Less than two weeks into a state-mandated campaign to blanket mobile phone users with audio and text messages about microfinance institutions (MFIs), many are already tired of the government’s broken-record approach.
If the government continues to run its awareness campaign—which officials have said is needed to inform the public that MFIs are private entities, not state-owned—it will get old fast, Information Minister Khieu Kanharith admitted on Thursday.
“If we run it too much, too long, it will become boring,” Mr. Kanharith told reporters after the ministry’s annual meeting in Phnom Penh.
Mr. Kanharith said he would seek advice from Prime Minister Hun Sen about how long the government planned to continue the messages.
Last month, Mr. Hun Sen announced a “whole year” campaign to stop the public from being misled by politicians, whom he did not identify, claiming they would cancel private debts if elected. He urged media outlets and mobile phone companies to help spread the government’s message.
But Mr. Kanharith suggested last week that he would ask the premier to shorten the campaign.
“We cannot run it forever. For a whole year, it will be too much,” he said. “We should run it for a whole week and finish it, and after that run it once a month.”
Mr.
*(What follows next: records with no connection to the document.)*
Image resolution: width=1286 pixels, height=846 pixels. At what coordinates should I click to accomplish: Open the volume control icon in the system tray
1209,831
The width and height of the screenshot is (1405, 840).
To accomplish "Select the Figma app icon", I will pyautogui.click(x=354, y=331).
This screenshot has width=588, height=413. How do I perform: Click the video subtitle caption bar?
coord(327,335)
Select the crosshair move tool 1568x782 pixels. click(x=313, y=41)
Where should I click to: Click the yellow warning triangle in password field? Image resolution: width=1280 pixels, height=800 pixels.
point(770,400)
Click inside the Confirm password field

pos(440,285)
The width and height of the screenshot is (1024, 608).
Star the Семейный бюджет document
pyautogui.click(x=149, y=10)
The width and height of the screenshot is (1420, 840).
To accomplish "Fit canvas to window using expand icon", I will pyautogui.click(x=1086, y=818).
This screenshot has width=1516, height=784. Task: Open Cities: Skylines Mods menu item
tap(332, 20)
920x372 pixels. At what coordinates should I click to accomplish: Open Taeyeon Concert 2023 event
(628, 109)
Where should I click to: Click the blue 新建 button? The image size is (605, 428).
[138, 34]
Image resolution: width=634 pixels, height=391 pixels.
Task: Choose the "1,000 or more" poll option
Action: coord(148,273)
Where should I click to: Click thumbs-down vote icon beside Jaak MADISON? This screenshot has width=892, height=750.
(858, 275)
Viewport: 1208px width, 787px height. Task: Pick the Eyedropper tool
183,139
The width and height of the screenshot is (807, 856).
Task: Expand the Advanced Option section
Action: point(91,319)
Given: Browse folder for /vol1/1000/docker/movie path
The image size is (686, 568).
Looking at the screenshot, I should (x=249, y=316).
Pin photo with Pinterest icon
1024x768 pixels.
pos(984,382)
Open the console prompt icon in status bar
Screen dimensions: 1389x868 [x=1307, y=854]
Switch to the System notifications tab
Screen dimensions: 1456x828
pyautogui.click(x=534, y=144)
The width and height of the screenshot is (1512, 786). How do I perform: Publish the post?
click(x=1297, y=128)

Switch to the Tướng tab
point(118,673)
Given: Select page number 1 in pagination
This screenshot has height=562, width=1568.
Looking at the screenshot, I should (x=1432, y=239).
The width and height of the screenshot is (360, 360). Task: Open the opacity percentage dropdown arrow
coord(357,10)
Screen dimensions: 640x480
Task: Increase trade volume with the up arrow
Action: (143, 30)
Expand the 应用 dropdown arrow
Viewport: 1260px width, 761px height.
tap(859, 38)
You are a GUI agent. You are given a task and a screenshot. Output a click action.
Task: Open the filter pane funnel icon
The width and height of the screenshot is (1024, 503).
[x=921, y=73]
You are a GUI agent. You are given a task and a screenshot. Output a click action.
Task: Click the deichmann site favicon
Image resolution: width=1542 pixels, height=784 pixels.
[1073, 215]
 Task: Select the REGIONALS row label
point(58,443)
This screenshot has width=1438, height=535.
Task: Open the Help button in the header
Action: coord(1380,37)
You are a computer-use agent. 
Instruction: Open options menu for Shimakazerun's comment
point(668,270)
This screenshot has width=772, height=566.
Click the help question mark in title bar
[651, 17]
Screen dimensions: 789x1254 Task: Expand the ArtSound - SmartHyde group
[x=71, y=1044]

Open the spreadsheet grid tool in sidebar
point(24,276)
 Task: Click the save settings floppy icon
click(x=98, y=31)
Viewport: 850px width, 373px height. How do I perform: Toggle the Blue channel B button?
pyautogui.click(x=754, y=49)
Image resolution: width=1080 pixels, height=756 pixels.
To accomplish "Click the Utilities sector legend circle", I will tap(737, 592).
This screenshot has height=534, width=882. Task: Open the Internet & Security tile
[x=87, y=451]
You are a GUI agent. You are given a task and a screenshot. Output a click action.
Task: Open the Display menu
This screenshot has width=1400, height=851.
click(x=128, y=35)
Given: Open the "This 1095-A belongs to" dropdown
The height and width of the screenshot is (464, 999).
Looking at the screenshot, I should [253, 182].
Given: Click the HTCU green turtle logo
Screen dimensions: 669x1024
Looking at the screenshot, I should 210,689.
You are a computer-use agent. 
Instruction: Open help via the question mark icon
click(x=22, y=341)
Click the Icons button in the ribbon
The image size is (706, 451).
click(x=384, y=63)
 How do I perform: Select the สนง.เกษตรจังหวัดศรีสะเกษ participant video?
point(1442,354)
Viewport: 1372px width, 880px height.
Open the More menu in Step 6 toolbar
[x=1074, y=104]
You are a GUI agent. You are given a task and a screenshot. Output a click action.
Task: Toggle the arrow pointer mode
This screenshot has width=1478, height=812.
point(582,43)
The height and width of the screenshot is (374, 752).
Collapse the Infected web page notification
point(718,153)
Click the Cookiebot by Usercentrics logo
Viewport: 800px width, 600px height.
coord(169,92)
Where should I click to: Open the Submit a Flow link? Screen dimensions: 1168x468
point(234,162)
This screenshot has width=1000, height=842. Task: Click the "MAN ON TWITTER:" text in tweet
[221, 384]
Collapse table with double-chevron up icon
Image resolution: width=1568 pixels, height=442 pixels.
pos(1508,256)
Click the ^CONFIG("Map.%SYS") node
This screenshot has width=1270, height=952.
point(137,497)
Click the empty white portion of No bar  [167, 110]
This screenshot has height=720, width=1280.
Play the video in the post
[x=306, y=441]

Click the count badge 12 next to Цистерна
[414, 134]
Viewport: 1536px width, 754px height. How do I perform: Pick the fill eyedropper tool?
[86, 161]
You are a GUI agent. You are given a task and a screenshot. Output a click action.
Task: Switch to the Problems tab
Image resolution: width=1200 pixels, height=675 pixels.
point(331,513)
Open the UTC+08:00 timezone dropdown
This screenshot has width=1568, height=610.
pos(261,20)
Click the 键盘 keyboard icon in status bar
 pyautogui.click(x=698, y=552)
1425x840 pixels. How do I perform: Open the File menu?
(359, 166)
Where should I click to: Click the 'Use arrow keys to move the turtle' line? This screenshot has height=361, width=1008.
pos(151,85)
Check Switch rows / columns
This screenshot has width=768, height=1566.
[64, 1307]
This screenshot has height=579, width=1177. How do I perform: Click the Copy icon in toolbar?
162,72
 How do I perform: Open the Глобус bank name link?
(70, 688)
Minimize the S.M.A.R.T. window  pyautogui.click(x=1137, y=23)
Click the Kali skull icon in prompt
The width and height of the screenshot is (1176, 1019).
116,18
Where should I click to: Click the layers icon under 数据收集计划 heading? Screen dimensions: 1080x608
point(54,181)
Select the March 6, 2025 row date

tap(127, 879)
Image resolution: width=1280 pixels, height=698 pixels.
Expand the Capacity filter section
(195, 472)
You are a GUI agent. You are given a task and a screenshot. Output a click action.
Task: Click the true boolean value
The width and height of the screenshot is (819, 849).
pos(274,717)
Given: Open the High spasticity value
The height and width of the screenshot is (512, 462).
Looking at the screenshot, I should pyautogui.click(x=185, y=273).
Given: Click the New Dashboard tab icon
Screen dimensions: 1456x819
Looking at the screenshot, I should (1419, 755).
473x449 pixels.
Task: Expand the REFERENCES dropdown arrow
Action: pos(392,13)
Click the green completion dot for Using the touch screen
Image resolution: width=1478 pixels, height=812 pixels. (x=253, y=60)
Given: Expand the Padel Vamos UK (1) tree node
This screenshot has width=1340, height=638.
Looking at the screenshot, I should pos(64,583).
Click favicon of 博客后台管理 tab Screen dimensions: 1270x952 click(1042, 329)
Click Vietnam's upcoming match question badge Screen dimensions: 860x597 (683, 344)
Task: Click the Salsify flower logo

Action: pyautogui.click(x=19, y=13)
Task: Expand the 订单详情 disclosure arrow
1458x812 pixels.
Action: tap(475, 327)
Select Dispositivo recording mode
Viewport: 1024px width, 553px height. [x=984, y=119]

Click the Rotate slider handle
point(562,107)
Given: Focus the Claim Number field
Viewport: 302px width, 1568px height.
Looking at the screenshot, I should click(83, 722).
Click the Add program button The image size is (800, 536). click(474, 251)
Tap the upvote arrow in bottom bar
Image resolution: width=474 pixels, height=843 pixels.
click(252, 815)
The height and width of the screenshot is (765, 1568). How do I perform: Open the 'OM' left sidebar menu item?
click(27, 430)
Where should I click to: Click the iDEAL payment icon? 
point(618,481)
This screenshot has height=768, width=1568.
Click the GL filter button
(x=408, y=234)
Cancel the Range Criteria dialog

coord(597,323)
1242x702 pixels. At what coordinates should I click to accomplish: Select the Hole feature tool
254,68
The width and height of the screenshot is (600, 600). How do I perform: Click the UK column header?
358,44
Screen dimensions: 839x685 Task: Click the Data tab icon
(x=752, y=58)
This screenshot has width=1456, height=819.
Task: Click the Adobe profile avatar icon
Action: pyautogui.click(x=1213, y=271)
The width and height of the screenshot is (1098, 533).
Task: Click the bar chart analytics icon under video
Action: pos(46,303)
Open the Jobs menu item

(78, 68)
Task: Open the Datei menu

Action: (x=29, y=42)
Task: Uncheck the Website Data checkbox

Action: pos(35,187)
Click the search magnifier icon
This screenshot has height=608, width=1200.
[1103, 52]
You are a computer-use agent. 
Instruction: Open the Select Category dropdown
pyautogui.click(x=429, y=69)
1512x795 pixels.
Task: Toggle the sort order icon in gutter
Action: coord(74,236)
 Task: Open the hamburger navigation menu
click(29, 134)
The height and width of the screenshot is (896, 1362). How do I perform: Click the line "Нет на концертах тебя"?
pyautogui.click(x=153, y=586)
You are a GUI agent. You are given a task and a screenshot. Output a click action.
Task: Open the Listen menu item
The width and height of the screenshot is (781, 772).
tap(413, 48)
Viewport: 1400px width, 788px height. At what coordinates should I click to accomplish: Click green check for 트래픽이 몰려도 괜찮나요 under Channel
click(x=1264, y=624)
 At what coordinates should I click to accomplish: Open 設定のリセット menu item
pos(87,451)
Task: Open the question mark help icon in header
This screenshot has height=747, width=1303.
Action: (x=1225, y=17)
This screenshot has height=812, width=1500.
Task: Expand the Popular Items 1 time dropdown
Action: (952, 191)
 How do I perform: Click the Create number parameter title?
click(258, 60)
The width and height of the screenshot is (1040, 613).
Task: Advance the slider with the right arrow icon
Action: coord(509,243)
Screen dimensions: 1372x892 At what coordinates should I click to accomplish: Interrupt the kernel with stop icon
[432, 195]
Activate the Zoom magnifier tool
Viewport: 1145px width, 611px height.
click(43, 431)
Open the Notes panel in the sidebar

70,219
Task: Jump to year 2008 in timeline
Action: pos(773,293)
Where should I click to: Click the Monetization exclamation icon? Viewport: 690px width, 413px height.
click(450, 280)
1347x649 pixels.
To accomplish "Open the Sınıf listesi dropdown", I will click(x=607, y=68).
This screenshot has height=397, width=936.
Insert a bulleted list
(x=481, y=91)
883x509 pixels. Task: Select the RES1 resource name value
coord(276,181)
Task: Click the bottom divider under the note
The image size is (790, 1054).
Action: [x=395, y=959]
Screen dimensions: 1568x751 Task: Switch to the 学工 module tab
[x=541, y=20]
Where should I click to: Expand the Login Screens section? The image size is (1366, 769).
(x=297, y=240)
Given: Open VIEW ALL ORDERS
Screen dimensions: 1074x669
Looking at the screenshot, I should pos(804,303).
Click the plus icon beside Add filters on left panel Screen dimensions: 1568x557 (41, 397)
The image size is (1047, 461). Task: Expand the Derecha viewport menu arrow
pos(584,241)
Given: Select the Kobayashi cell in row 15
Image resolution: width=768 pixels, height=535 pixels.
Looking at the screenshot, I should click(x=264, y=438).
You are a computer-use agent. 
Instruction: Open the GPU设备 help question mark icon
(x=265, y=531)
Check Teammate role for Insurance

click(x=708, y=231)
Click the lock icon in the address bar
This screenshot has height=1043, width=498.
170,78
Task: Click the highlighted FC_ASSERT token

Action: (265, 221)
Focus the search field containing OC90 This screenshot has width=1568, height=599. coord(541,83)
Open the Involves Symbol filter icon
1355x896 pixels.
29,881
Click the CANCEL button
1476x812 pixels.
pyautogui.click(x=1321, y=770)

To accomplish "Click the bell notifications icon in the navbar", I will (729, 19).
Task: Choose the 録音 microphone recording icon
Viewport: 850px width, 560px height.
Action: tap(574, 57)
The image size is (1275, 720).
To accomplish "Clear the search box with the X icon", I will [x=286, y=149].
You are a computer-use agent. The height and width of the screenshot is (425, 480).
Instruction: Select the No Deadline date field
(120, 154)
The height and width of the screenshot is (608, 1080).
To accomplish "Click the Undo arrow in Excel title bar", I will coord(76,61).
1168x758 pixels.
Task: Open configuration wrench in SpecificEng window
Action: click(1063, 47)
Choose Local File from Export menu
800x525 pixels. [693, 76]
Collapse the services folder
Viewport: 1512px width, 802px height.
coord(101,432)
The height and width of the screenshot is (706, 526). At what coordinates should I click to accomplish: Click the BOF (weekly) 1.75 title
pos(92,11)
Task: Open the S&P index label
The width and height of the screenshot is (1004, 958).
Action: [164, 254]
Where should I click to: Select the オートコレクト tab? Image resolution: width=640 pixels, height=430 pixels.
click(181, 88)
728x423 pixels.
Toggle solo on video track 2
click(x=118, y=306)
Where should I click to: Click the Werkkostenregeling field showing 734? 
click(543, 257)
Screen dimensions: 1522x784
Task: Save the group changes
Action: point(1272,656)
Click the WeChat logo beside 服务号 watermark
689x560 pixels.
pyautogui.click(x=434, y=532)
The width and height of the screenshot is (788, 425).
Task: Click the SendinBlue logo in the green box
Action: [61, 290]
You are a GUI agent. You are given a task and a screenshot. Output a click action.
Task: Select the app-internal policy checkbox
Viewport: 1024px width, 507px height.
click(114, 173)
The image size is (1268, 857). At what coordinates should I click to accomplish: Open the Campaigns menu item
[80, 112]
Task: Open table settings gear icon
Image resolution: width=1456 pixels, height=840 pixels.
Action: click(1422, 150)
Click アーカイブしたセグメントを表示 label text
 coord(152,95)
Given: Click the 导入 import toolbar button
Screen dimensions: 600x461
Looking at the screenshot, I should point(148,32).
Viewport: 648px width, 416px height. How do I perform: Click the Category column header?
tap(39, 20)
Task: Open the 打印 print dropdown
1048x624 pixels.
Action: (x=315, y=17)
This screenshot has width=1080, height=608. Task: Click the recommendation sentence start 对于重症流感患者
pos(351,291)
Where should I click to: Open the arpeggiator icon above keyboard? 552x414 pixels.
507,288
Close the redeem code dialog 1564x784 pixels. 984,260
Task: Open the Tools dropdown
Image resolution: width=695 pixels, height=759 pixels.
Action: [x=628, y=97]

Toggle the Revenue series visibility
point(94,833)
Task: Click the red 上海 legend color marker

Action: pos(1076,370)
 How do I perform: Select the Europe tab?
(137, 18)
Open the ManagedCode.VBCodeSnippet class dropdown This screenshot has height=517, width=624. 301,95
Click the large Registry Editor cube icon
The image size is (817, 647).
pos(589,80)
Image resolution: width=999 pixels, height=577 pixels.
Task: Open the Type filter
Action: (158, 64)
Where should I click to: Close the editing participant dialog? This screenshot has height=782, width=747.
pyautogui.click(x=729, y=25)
Kanharith said mobile phone users could opt out of the automated call messages. A customer service employee at mobile operator Smart confirmed on Sunday that customers could contact the company to make such a request.
While some said they didn’t mind hearing the recording while waiting for someone to pick up, others were ready for it to end.
“I think it is a good thing,” said Leakhena Sophan, a communications officer at Institut Francais. “The government has done it right in order to help people not get confused.”
But Kab Tompor, a fourth-year university student, said people had gotten the message. “At first, it was fine, but after a while when calling and hearing this, it became boring,” she said.